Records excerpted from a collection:
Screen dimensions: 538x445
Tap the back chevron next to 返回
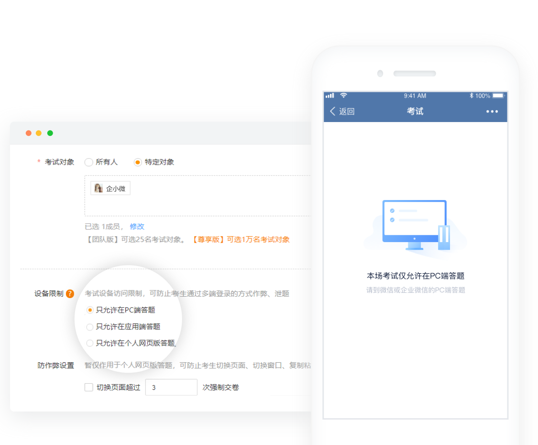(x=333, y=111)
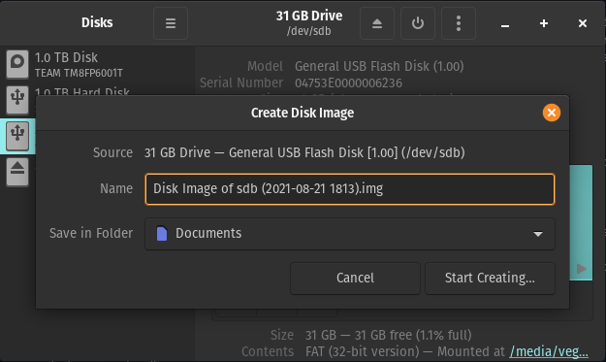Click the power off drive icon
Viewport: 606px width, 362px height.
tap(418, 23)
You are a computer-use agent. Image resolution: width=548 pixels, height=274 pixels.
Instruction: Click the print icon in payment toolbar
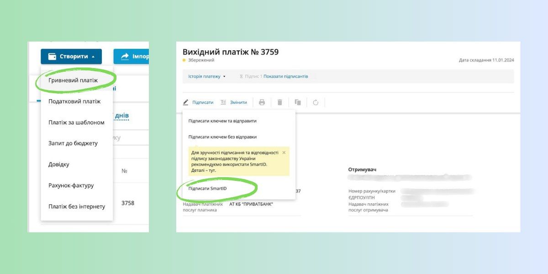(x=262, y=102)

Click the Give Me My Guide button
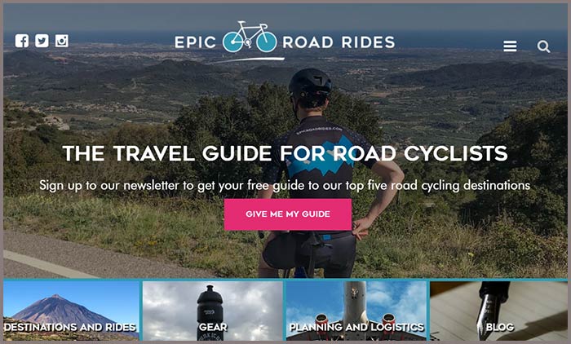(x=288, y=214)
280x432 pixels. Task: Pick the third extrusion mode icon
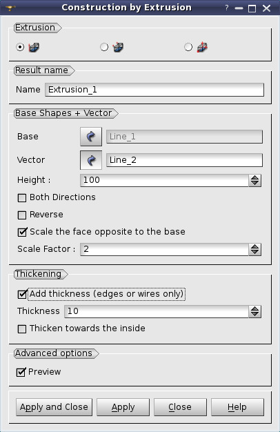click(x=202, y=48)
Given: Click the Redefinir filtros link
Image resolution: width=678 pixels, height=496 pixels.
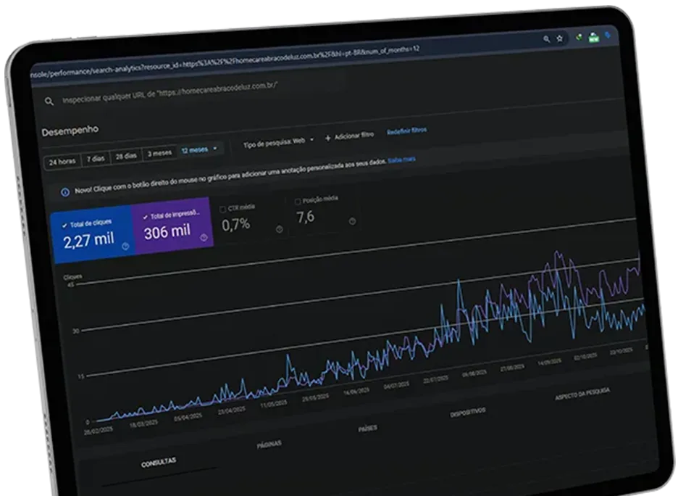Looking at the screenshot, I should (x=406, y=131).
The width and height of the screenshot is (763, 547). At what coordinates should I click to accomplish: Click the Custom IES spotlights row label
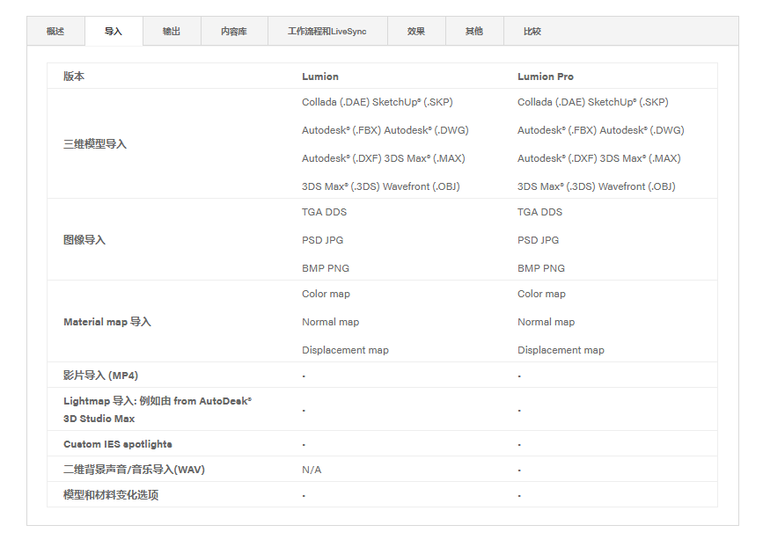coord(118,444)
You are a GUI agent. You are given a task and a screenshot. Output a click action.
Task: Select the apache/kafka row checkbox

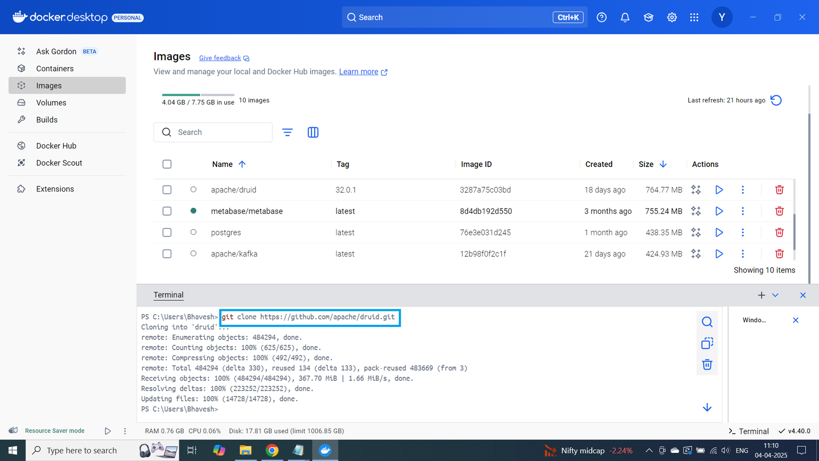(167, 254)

### [Given problem]
Copy every line of the records above word for word, omitting the pictures.

### [Solution below]
Screen dimensions: 538x445
Tap the back chevron next to 返回
(x=333, y=111)
Click the power off drive icon
Viewport: 606px width, 362px height.
tap(418, 23)
You are a computer-use agent. Image resolution: width=548 pixels, height=274 pixels.
Instruction: Click the print icon in payment toolbar
(x=262, y=102)

Click the Give Me My Guide button
(x=288, y=214)
280x432 pixels. Task: Pick the third extrusion mode icon
click(x=202, y=48)
Given: Click the Redefinir filtros link
Image resolution: width=678 pixels, height=496 pixels.
Looking at the screenshot, I should (x=406, y=131).
The width and height of the screenshot is (763, 547). At what coordinates should I click to accomplish: Click the Custom IES spotlights row label
coord(118,444)
You are a GUI agent. You are given a task and a screenshot. Output a click action.
Task: Select the apache/kafka row checkbox

(167, 254)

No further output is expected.